[What the exercise asks]
Set out every line of the material below as a Markdown table with the columns Number and Text. Number the rows and leave out any blank lines.

[Material supplied]
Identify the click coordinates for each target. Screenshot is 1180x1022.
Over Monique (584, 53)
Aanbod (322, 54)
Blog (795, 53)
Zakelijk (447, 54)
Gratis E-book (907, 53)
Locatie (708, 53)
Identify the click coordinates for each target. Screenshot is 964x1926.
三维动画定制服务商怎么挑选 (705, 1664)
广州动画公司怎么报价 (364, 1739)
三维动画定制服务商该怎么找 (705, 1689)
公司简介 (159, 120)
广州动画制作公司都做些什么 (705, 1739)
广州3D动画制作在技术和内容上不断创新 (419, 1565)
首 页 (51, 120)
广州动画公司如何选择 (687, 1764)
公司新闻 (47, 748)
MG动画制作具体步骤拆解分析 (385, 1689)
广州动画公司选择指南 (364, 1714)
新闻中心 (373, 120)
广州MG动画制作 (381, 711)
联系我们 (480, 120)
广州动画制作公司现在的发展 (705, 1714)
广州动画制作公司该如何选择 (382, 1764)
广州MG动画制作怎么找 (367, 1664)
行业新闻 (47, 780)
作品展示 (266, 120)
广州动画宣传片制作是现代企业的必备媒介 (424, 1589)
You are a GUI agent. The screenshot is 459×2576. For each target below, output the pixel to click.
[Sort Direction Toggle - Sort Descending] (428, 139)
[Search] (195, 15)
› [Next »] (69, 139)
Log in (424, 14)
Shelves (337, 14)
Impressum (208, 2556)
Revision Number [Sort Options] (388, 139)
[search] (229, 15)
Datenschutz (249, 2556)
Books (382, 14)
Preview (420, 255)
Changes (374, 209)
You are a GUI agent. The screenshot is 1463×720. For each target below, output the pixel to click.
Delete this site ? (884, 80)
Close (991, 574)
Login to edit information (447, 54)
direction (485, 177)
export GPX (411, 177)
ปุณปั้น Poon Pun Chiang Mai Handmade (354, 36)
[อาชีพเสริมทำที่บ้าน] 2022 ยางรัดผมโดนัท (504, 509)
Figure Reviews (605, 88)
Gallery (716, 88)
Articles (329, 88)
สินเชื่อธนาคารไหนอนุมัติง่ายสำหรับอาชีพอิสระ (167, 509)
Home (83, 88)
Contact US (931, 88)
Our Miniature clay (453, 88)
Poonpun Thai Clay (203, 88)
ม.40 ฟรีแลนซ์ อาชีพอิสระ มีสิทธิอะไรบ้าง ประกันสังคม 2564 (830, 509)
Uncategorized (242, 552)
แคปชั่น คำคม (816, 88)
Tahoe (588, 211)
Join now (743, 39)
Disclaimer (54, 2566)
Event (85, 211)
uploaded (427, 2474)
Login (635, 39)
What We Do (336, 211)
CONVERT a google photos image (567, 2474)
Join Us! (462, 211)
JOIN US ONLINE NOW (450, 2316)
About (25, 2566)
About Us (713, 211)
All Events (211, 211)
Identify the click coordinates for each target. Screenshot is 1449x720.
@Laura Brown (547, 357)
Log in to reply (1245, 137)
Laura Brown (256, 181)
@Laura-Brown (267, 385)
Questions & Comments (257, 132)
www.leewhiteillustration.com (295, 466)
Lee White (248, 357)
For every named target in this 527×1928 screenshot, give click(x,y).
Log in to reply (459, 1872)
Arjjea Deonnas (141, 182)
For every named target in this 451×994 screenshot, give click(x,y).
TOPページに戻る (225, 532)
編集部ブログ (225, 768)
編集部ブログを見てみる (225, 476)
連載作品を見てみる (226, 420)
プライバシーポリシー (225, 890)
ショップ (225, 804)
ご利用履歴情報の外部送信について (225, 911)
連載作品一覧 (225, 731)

[Result below]
| Number | Text |
|---|---|
| 1 | Identify the click coordinates for each target. Screenshot is 1180x1022. |
| 2 | Over Monique (584, 53) |
| 3 | Aanbod (322, 54) |
| 4 | Blog (795, 53) |
| 5 | Zakelijk (447, 54) |
| 6 | Gratis E-book (907, 53) |
| 7 | Locatie (708, 53) |
| 8 | Identify the click coordinates for each target. Screenshot is 964x1926. |
| 9 | 三维动画定制服务商怎么挑选 (705, 1664) |
| 10 | 广州动画公司怎么报价 (364, 1739) |
| 11 | 三维动画定制服务商该怎么找 (705, 1689) |
| 12 | 公司简介 (159, 120) |
| 13 | 广州动画制作公司都做些什么 (705, 1739) |
| 14 | 广州3D动画制作在技术和内容上不断创新 (419, 1565) |
| 15 | 首 页 (51, 120) |
| 16 | 广州动画公司如何选择 (687, 1764) |
| 17 | 公司新闻 (47, 748) |
| 18 | MG动画制作具体步骤拆解分析 (385, 1689) |
| 19 | 广州动画公司选择指南 (364, 1714) |
| 20 | 新闻中心 (373, 120) |
| 21 | 广州MG动画制作 (381, 711) |
| 22 | 联系我们 (480, 120) |
| 23 | 广州动画制作公司现在的发展 (705, 1714) |
| 24 | 广州动画制作公司该如何选择 (382, 1764) |
| 25 | 广州MG动画制作怎么找 (367, 1664) |
| 26 | 行业新闻 (47, 780) |
| 27 | 作品展示 (266, 120) |
| 28 | 广州动画宣传片制作是现代企业的必备媒介 (424, 1589) |
| 29 | You are a GUI agent. The screenshot is 459×2576. For each target below, output the pixel to click. |
| 30 | [Sort Direction Toggle - Sort Descending] (428, 139) |
| 31 | [Search] (195, 15) |
| 32 | › [Next »] (69, 139) |
| 33 | Log in (424, 14) |
| 34 | Shelves (337, 14) |
| 35 | Impressum (208, 2556) |
| 36 | Revision Number [Sort Options] (388, 139) |
| 37 | [search] (229, 15) |
| 38 | Datenschutz (249, 2556) |
| 39 | Books (382, 14) |
| 40 | Preview (420, 255) |
| 41 | Changes (374, 209) |
| 42 | You are a GUI agent. The screenshot is 1463×720. For each target below, output the pixel to click. |
| 43 | Delete this site ? (884, 80) |
| 44 | Close (991, 574) |
| 45 | Login to edit information (447, 54) |
| 46 | direction (485, 177) |
| 47 | export GPX (411, 177) |
| 48 | ปุณปั้น Poon Pun Chiang Mai Handmade (354, 36) |
| 49 | [อาชีพเสริมทำที่บ้าน] 2022 ยางรัดผมโดนัท (504, 509) |
| 50 | Figure Reviews (605, 88) |
| 51 | Gallery (716, 88) |
| 52 | Articles (329, 88) |
| 53 | สินเชื่อธนาคารไหนอนุมัติง่ายสำหรับอาชีพอิสระ (167, 509) |
| 54 | Home (83, 88) |
| 55 | Contact US (931, 88) |
| 56 | Our Miniature clay (453, 88) |
| 57 | Poonpun Thai Clay (203, 88) |
| 58 | ม.40 ฟรีแลนซ์ อาชีพอิสระ มีสิทธิอะไรบ้าง ประกันสังคม 2564 (830, 509) |
| 59 | Uncategorized (242, 552) |
| 60 | แคปชั่น คำคม (816, 88) |
| 61 | Tahoe (588, 211) |
| 62 | Join now (743, 39) |
| 63 | Disclaimer (54, 2566) |
| 64 | Event (85, 211) |
| 65 | uploaded (427, 2474) |
| 66 | Login (635, 39) |
| 67 | What We Do (336, 211) |
| 68 | CONVERT a google photos image (567, 2474) |
| 69 | Join Us! (462, 211) |
| 70 | JOIN US ONLINE NOW (450, 2316) |
| 71 | About (25, 2566) |
| 72 | About Us (713, 211) |
| 73 | All Events (211, 211) |
| 74 | Identify the click coordinates for each target. Screenshot is 1449x720. |
| 75 | @Laura Brown (547, 357) |
| 76 | Log in to reply (1245, 137) |
| 77 | Laura Brown (256, 181) |
| 78 | @Laura-Brown (267, 385) |
| 79 | Questions & Comments (257, 132) |
| 80 | www.leewhiteillustration.com (295, 466) |
| 81 | Lee White (248, 357) |
| 82 | For every named target in this 527×1928 screenshot, give click(x,y). |
| 83 | Log in to reply (459, 1872) |
| 84 | Arjjea Deonnas (141, 182) |
| 85 | For every named target in this 451×994 screenshot, give click(x,y). |
| 86 | TOPページに戻る (225, 532) |
| 87 | 編集部ブログ (225, 768) |
| 88 | 編集部ブログを見てみる (225, 476) |
| 89 | 連載作品を見てみる (226, 420) |
| 90 | プライバシーポリシー (225, 890) |
| 91 | ショップ (225, 804) |
| 92 | ご利用履歴情報の外部送信について (225, 911) |
| 93 | 連載作品一覧 (225, 731) |